Your Home for Data Science
|Founder||Anthony Goldbloom, Ben Hamner|
|Headquarters||San Francisco, United States|
|Anthony Goldbloom (CEO)|
Ben Hamner (CTO)
Jeff Moser (Chief Architect)
|Products||Competitions, Kaggle Kernels, Kaggle Datasets, Kaggle Learn, Jobs Board|
Kaggle is an online community of data scientists and machine learners, owned by Google LLC. Kaggle allows users to find and publish data sets, explore and build models in a web-based data-science environment, work with other data scientists and machine learning engineers, and enter competitions to solve data science challenges. Kaggle got its start by offering machine learning competitions and now also offers a public data platform, a cloud-based workbench for data science, and short form AI education.

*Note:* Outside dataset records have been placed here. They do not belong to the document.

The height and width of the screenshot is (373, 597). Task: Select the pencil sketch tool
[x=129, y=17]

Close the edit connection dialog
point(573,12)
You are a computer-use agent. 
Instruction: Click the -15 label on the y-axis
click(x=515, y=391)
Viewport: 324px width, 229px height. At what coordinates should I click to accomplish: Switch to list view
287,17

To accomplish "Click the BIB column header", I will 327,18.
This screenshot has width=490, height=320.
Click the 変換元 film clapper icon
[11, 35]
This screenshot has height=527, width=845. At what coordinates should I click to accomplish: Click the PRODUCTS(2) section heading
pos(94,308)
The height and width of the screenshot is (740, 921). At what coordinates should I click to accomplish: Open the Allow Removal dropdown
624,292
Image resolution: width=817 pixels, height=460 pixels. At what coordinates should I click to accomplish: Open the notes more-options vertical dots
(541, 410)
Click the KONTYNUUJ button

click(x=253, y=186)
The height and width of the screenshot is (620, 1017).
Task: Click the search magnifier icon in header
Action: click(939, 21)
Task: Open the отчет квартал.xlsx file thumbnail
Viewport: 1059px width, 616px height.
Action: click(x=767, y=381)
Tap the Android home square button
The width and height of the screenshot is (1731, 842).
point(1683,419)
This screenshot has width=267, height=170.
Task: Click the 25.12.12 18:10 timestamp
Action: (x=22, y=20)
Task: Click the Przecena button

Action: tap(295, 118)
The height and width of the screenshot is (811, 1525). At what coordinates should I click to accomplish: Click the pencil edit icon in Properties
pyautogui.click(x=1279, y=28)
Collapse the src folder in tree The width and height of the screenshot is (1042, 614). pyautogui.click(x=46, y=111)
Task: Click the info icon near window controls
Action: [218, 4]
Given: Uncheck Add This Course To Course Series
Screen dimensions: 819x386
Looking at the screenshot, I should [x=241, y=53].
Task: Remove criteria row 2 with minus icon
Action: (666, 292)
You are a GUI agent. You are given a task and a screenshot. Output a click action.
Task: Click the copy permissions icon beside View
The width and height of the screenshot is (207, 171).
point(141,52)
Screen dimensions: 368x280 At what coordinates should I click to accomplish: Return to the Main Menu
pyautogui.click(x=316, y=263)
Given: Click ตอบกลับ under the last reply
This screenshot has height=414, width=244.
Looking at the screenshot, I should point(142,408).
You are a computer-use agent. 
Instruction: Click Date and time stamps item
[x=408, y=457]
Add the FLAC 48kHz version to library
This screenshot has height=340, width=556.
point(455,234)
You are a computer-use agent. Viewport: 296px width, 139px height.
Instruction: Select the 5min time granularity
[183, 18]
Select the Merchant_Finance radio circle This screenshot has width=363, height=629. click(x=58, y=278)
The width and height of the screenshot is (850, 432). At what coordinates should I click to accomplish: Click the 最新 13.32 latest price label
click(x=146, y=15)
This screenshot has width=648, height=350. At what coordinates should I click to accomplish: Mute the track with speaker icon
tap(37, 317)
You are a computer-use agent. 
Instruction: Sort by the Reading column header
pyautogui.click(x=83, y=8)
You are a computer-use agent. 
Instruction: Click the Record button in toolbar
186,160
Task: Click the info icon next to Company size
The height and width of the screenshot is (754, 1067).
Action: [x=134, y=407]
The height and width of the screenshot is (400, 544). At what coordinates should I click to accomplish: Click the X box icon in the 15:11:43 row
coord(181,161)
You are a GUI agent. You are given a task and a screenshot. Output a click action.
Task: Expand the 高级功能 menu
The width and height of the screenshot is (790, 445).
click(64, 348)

On 8 March 2017, Google announced that they were acquiring Kaggle.
In June 2017, Kaggle announced that it passed 1,000,000 registered users, or Kagglers. The community spans 194 countries. It is the largest and most diverse data community in the world, ranging from those just starting out to many of the world's best known researchers.
Kaggle competitions regularly attract over a thousand teams and individuals. Kaggle's community has thousands of public datasets and code snippets (called "kernels" on Kaggle). Many of these researchers publish papers in peer-reviewed journals based on their performance in Kaggle competitions.
- Machine learning competitions: this was Kaggle's first product and still what the site is most famous for. Companies post problems and machine learners compete to build the best algorithm.
- Kaggle Kernels: a cloud-based workbench for data science and machine learning. Allows data scientists to share code and analysis in Python and R. Over 150K "kernels" (code snippets) have been shared on Kaggle covering everything from sentiment analysis to object detection.
- Public datasets platform: community members share datasets with each other. Has datasets on everything from bone x-rays to results from boxing bouts.
- Kaggle Learn: for short-form AI education.
- Jobs board: employers post machine learning and AI jobs.
How Kaggle competitions work
- The competition host prepares the data and a description of the problem.
- Participants experiment with different techniques and compete against each other to produce the best models. Work is shared publicly through Kaggle Kernels to achieve a better benchmark and to inspire new ideas. Submissions can be made through Kaggle Kernels, through manual upload or using the Kaggle API. For most competitions, submissions are scored immediately (based on their predictive accuracy relative to a hidden solution file) and summarized on a live leaderboard.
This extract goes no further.